Some narcissists do not mind creating humiliating public scenes.

This can range from them angrily insisting that the two of you get up and leave a restaurant because they feel the service is insultingly slow, even though you are perfectly happy staying, to them yelling at you on the street and walking away from you.

You need to decide if this is something you can live with at all and, if so, where the line is for you. Any narcissist who does this once is likely to do this repeatedly. It is part of how they cope with what they perceive to be insulting to their self-esteem.

Example—Patty and Chad on a date

Patty was beautiful and knew it. She also was highly narcissistic and felt entitled to do and say whatever she wanted whenever she wanted. She had learned that most men were grateful for her company and the opportunity to perhaps have sex with her at the end of the evening.

Chad was out on a first date with Patty. When she got insulted at something he said, Patty got up and walked away from him and left him sitting in the restaurant by himself. She expected him to race after her apologizing and begging her to come back. Instead, Chad stayed seated and ordered a drink. Then he texted Patty and said: “I didn’t mean to insult you. Let’s start over. Why not come back and enjoy the meal with me and see where this takes us.”

Patty chose to accept his apology and came back to the table (in reality she had not gone far) and they proceeded to have a lovely evening. Both pretended nothing had happened and just moved on.

Chad had earned Patty’s respect by not chasing after her and also by the calm and clever way he had handled her bad behavior.

For Chad, the boundary was clear. He had done as much as he was willing to do. If Patty had not come back or had continued to berate him, he would have ended the relationship then and there.

Verbal abuse may escalate to physical abuse.

If you do not draw any boundaries around verbal abuse, your mate may escalate to abusing you physically. Unless you are a masochist and enjoy being beaten, I suggest you stop them right at the beginning. It may start somewhat innocuously, but then it will quickly escalate if you allow any form of physical abuse to continue.
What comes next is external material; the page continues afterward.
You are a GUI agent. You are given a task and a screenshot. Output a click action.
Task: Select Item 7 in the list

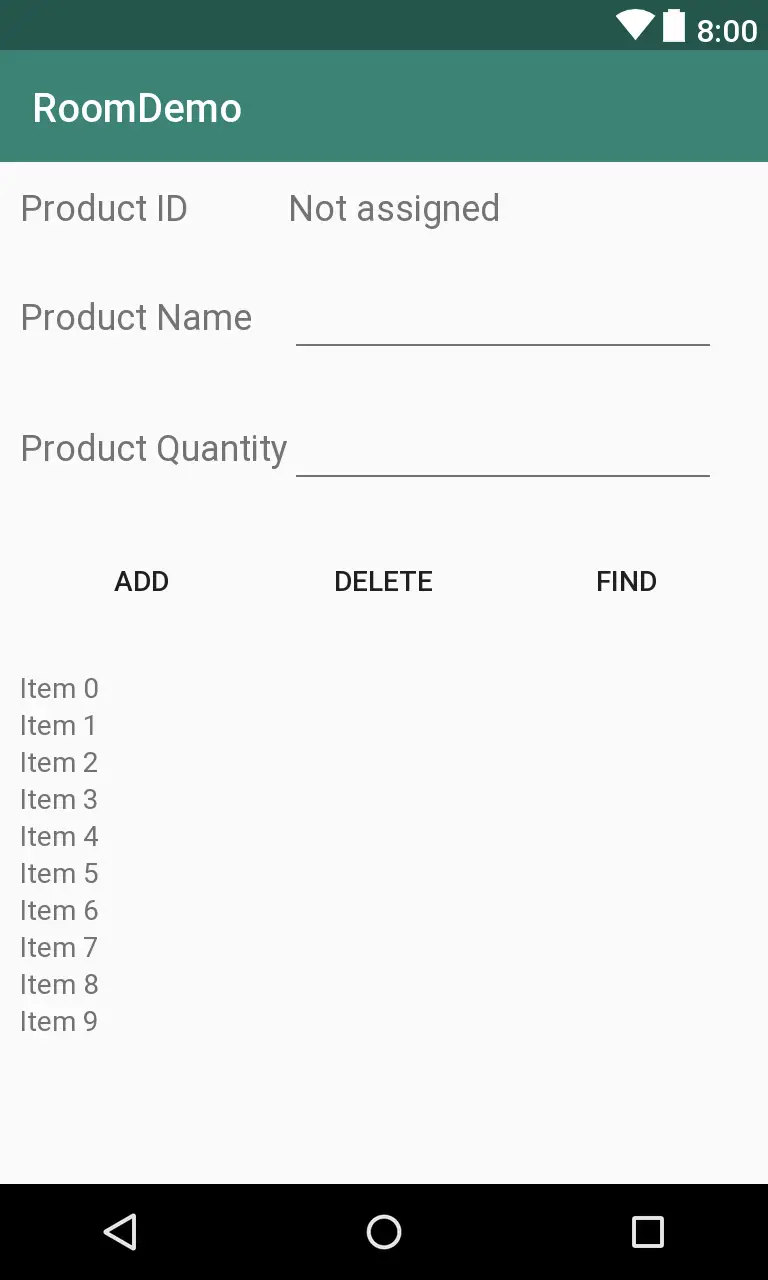pos(59,948)
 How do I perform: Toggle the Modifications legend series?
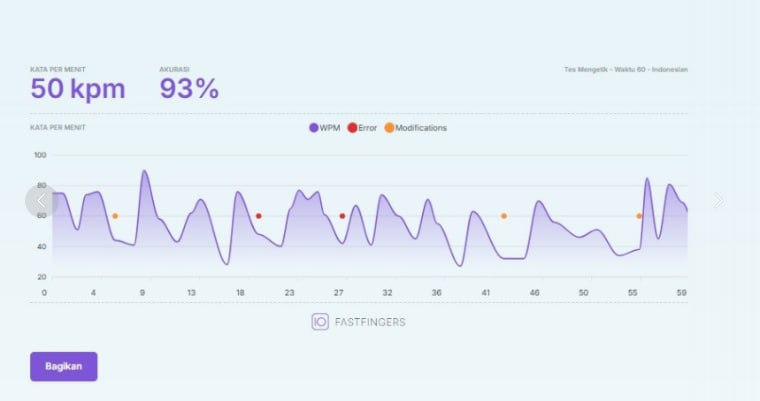[416, 128]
Example—Netta and Harry at dinner

Netta and Harry had been married for a year when he progressed from yelling at her when he was angry to grabbing her arm. Netta told herself he was just overwrought and had not really hurt her so she let it go.

The next time it happened, they were out to dinner with another couple and Harry took offense at something Netta said and kicked her hard under the table. She loudly said, “Ouch, stop that!” Embarrassed, Harry scowled at her for the rest of the evening and barely spoke. It was a very tense dinner with the other couple and Netta talking and trying to pretend that everything was normal.
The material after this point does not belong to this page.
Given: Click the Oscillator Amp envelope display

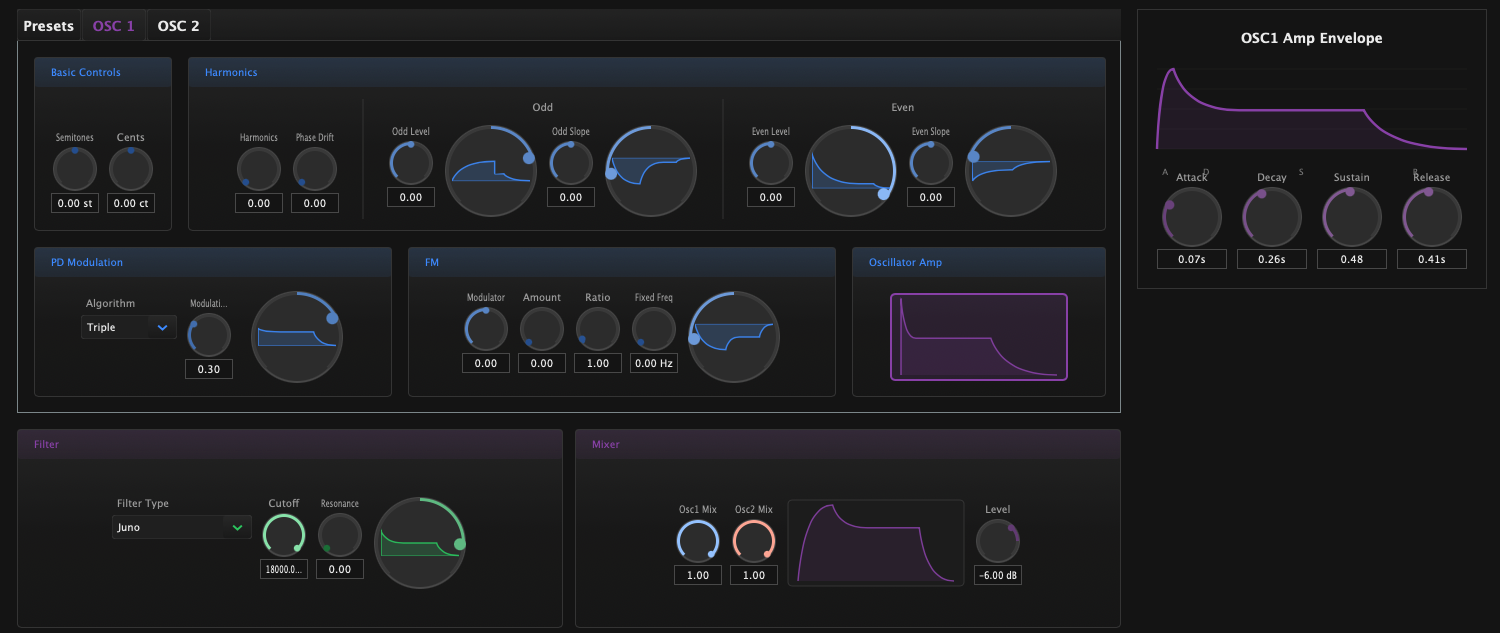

When Harry and Netta got home, he started yelling at her. In his mind, he was the victim. “Don’t you ever do that to me again in front of anybody or I will really hurt you.”

Netta finally realized that a real boundary was being crossed. She also realized that she had better take a stand or her marriage would quickly become a living hell.

She said: “Harry, I love you and I want to make our marriage work. You need to know that it is never acceptable for you to ever lay a hand on me again. I don’t care how mad you are. I am always willing to discuss it with you and I will apologize if I am wrong.”

Harry tried to make excuses and blame her for everything. Netta persisted until she got him to agree that he would never lay a hand on her again or threaten her with physical violence. Harry realized Netta was serious and if he did not want her to divorce him, he had better be more careful about how he treated her.

Of course, being a narcissist, Harry “forgot” once or twice and had to be reminded by Netta where the boundary was. But Netta did keep the boundary very clear and Harry accepted that he had to keep well within it.

Punchline: It is never easy to be in a relationship with a narcissist. It will, however, go smoother if you educate yourself about what you can realistically expect, learn a few “tips” about how to deal with narcissistic bad behavior, and clearly decide where your boundaries are and are prepared to defend them.

This post is an expanded version of my answer to a Quora post: “What is the best way to deal with a narcissistic in a relationship (10/21/17).